▸ EXERCISE DETAILS
Would you please repeat the data that follows, exactly as it reads?
++++++++++
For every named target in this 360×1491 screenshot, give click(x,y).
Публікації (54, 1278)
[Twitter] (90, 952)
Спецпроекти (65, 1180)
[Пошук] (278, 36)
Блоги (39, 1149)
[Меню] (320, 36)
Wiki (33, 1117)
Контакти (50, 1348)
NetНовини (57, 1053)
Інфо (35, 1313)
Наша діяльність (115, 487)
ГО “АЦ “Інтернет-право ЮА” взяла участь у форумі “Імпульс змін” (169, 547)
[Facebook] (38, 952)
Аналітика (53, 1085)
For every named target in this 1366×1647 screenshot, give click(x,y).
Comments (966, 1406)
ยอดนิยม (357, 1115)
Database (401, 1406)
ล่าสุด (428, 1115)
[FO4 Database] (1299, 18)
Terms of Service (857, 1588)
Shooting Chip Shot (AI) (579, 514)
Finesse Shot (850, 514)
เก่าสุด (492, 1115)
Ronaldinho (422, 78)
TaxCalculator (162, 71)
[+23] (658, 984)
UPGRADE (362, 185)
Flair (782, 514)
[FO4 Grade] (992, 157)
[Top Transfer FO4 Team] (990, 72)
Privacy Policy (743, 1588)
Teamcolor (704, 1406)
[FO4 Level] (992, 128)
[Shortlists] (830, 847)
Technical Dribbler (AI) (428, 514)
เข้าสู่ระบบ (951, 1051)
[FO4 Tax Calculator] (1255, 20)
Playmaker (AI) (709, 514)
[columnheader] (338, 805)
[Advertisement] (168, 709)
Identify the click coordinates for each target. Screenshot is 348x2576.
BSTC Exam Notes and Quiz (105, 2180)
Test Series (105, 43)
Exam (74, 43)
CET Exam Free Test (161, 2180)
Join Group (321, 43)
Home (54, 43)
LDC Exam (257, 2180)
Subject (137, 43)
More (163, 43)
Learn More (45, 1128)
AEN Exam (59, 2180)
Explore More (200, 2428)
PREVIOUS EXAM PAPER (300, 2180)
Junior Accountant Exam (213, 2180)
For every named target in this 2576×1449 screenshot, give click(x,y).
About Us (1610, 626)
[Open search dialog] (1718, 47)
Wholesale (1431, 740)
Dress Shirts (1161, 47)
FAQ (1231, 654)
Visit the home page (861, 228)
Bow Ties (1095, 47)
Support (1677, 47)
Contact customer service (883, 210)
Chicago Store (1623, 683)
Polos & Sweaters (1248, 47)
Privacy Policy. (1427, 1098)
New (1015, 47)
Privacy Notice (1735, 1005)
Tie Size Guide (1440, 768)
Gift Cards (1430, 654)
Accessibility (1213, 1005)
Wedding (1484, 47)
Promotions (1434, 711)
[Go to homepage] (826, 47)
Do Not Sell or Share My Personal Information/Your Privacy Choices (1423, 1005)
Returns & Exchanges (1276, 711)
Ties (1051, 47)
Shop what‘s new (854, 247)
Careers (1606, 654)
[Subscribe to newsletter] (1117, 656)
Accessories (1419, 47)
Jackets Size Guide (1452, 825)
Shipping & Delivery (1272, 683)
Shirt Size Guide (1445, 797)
++++++++++
▸ RESPONSE
For every named target in this 360×1491 screenshot, give click(x,y).
Публікації (54, 1278)
[Twitter] (90, 952)
Спецпроекти (65, 1180)
[Пошук] (278, 36)
Блоги (39, 1149)
[Меню] (320, 36)
Wiki (33, 1117)
Контакти (50, 1348)
NetНовини (57, 1053)
Інфо (35, 1313)
Наша діяльність (115, 487)
ГО “АЦ “Інтернет-право ЮА” взяла участь у форумі “Імпульс змін” (169, 547)
[Facebook] (38, 952)
Аналітика (53, 1085)
For every named target in this 1366×1647 screenshot, give click(x,y).
Comments (966, 1406)
ยอดนิยม (357, 1115)
Database (401, 1406)
ล่าสุด (428, 1115)
[FO4 Database] (1299, 18)
Terms of Service (857, 1588)
Shooting Chip Shot (AI) (579, 514)
Finesse Shot (850, 514)
เก่าสุด (492, 1115)
Ronaldinho (422, 78)
TaxCalculator (162, 71)
[+23] (658, 984)
UPGRADE (362, 185)
Flair (782, 514)
[FO4 Grade] (992, 157)
[Top Transfer FO4 Team] (990, 72)
Privacy Policy (743, 1588)
Teamcolor (704, 1406)
[FO4 Level] (992, 128)
[Shortlists] (830, 847)
Technical Dribbler (AI) (428, 514)
เข้าสู่ระบบ (951, 1051)
[FO4 Tax Calculator] (1255, 20)
Playmaker (AI) (709, 514)
[columnheader] (338, 805)
[Advertisement] (168, 709)
Identify the click coordinates for each target. Screenshot is 348x2576.
BSTC Exam Notes and Quiz (105, 2180)
Test Series (105, 43)
Exam (74, 43)
CET Exam Free Test (161, 2180)
Join Group (321, 43)
Home (54, 43)
LDC Exam (257, 2180)
Subject (137, 43)
More (163, 43)
Learn More (45, 1128)
AEN Exam (59, 2180)
Explore More (200, 2428)
PREVIOUS EXAM PAPER (300, 2180)
Junior Accountant Exam (213, 2180)
For every named target in this 2576×1449 screenshot, give click(x,y).
About Us (1610, 626)
[Open search dialog] (1718, 47)
Wholesale (1431, 740)
Dress Shirts (1161, 47)
FAQ (1231, 654)
Visit the home page (861, 228)
Bow Ties (1095, 47)
Support (1677, 47)
Contact customer service (883, 210)
Chicago Store (1623, 683)
Polos & Sweaters (1248, 47)
Privacy Policy. (1427, 1098)
New (1015, 47)
Privacy Notice (1735, 1005)
Tie Size Guide (1440, 768)
Gift Cards (1430, 654)
Accessibility (1213, 1005)
Wedding (1484, 47)
Promotions (1434, 711)
[Go to homepage] (826, 47)
Do Not Sell or Share My Personal Information/Your Privacy Choices (1423, 1005)
Returns & Exchanges (1276, 711)
Ties (1051, 47)
Shop what‘s new (854, 247)
Careers (1606, 654)
[Subscribe to newsletter] (1117, 656)
Accessories (1419, 47)
Jackets Size Guide (1452, 825)
Shipping & Delivery (1272, 683)
Shirt Size Guide (1445, 797)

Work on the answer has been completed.